Braking feel is another area where Porsche has been working intensively. The Taycan’s algorithms monitor the hydraulic braking system as well as regeneration. During each charging process, the brake is calibrated to determine the current ratio of brake pedal travel to brake pedal force. This allows the car to determine much power the hydraulic system will deliver the next time the vehicle is braked, and deploy it precisely so that the transition from regenerative braking to using friction remains smooth.

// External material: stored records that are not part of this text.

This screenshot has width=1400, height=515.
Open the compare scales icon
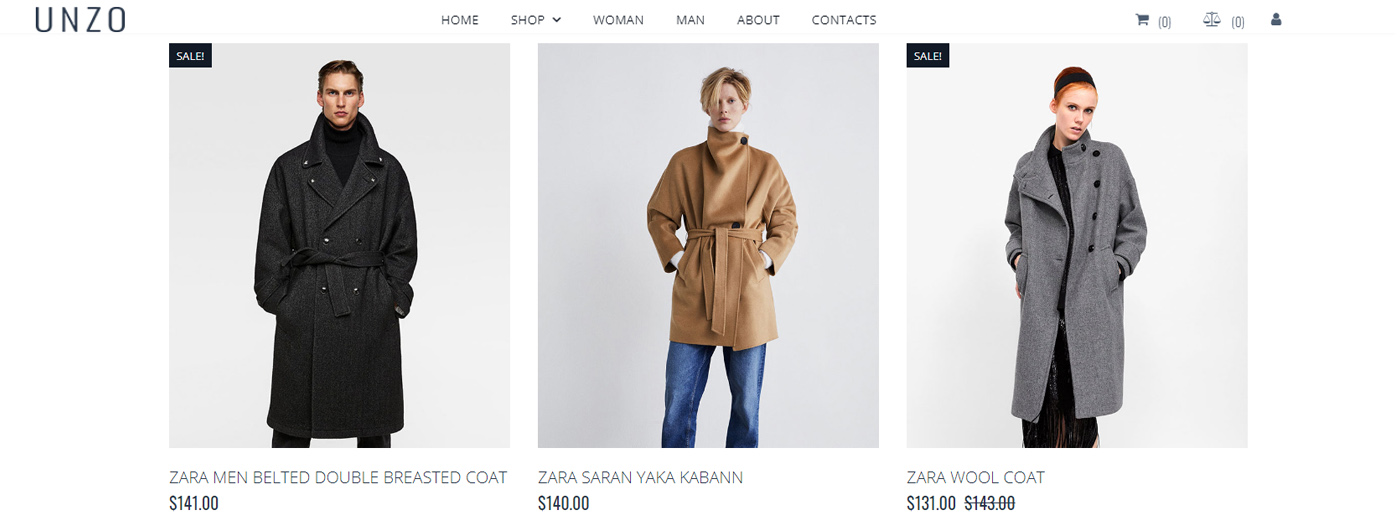1212,19
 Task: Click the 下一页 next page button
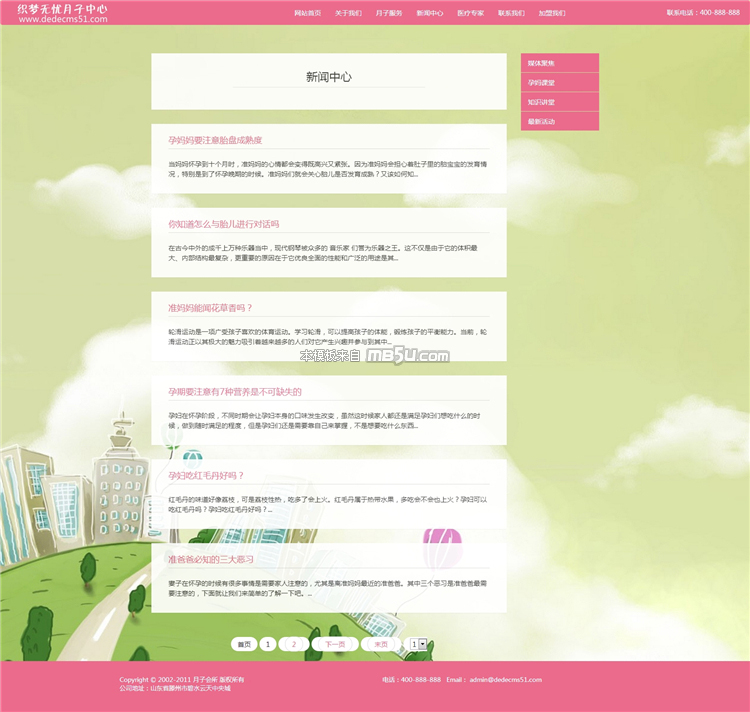click(x=335, y=645)
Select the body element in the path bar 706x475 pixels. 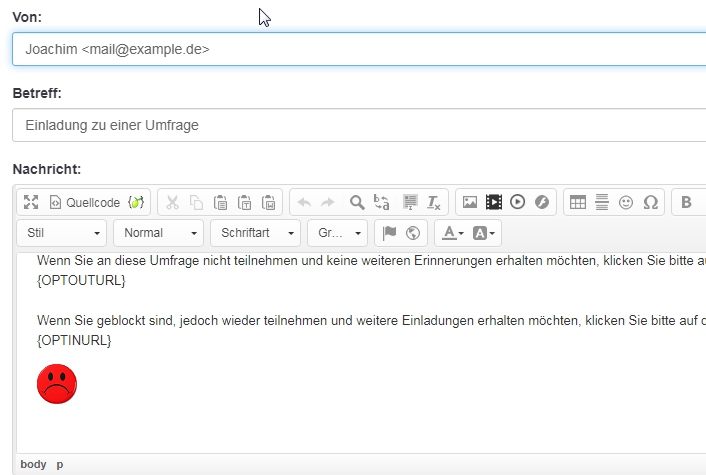(x=33, y=465)
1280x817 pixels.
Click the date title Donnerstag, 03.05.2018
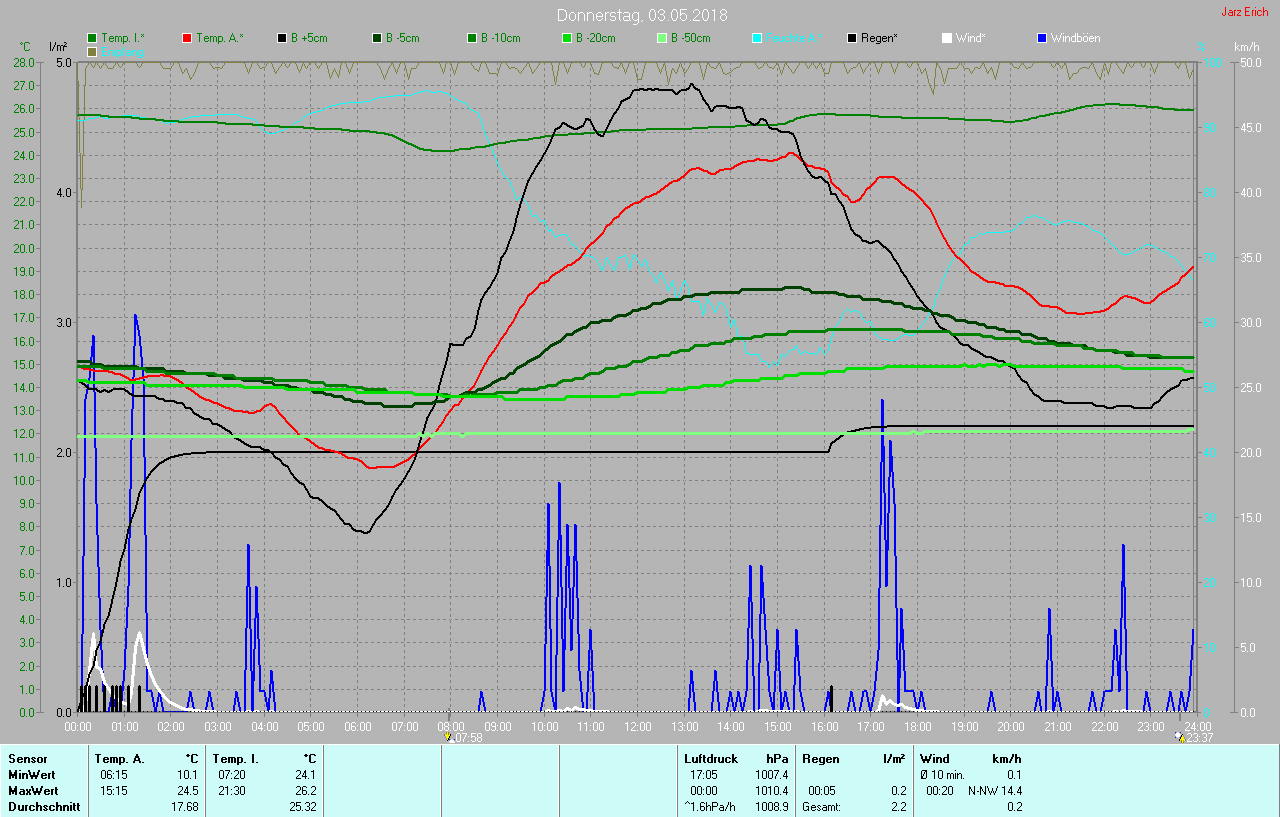point(642,15)
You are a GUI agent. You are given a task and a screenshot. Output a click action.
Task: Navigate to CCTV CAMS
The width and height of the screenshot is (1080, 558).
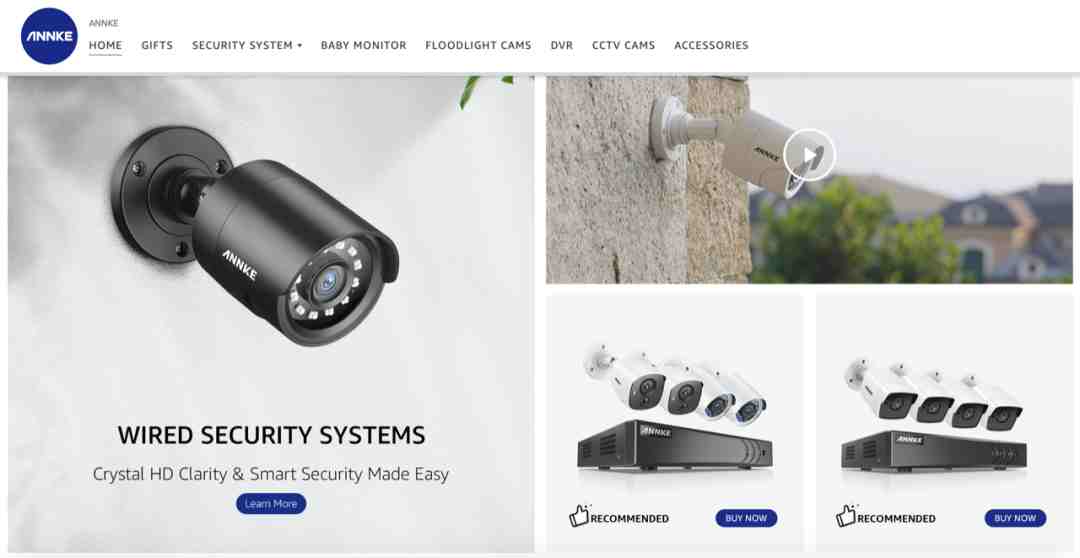point(623,45)
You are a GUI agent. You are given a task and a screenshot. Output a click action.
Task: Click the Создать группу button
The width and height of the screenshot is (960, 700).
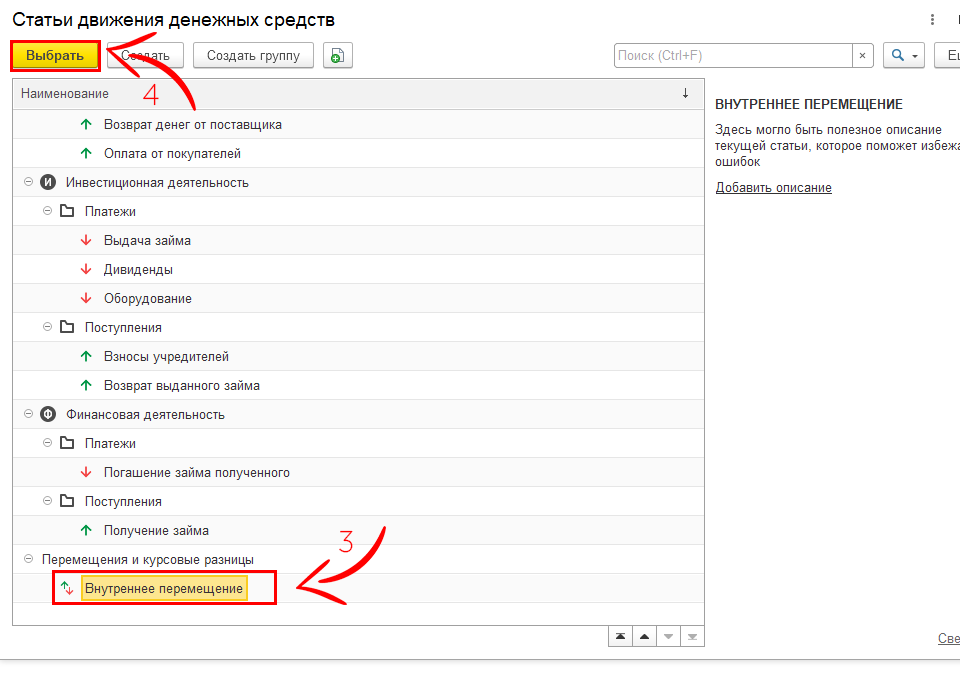click(253, 56)
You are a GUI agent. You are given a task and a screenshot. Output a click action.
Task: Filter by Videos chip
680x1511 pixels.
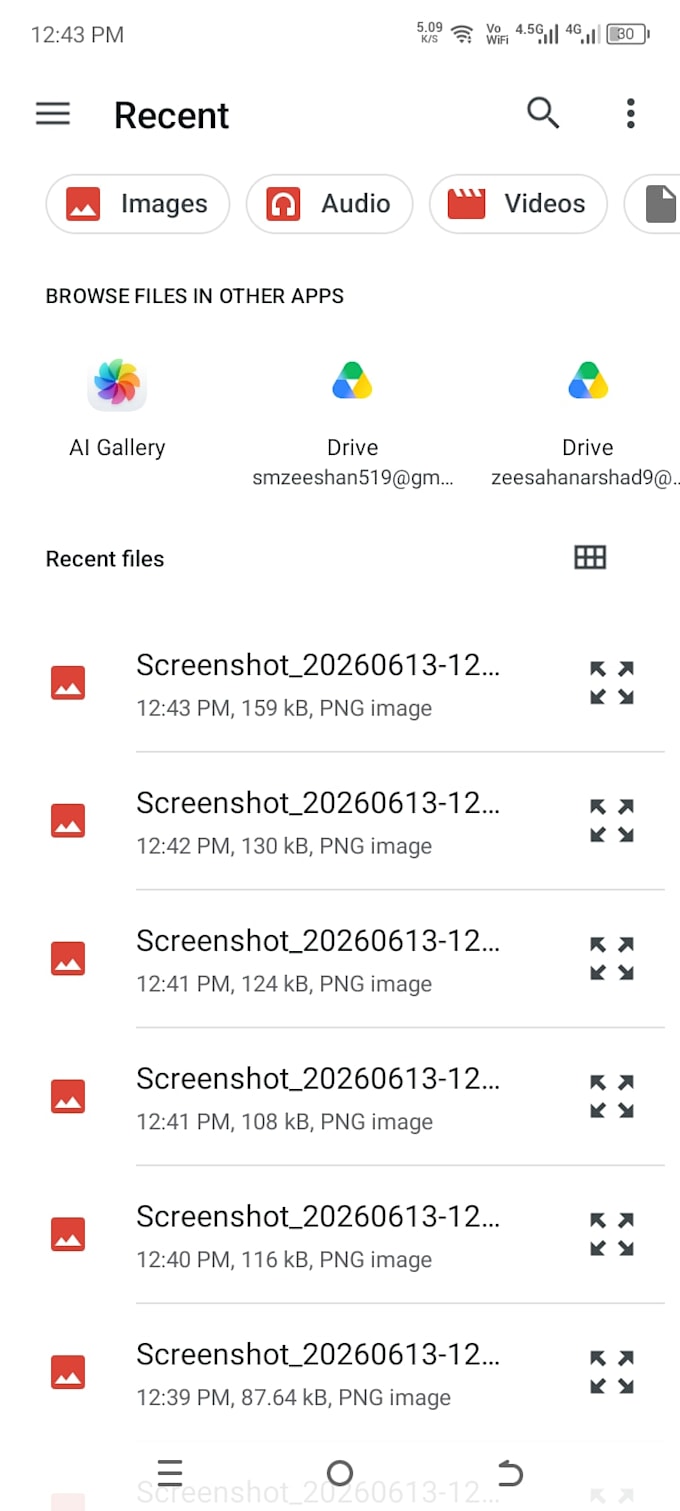[518, 204]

Car scanning areas where to brake.

A Boon for Range and EV Maintenance

Coasting or not, brake regeneration is still a key component of any electric vehicle. Porsche says that in the Taycan, about 90 percent of braking can be accomplished using only the electric motor – without the involvement of the hydraulic braking system. The “real” brakes are used at low speeds, when the electric motors develop very little braking power, as well as in situations where the motors need a helping hand – such as during full braking from high speeds.

Regeneration reduces wear on the hydraulic brakes as well. Indeed, it's likely that many electric cars' brake pads will have to be replaced due to age rather than wear. The Taycan brakes at regular intervals using the hydraulic system only, and without the electric motors, to remove dirt from the discs.

Using its sophisticated algorithms, the Taycan Turbo S can generate up to 290 kW of electric power during braking. At this level, two seconds of deceleration are enough to generate enough electricity to drive around 0.4 miles. Overall, the company says that regenerative braking increases range by up to 30 percent.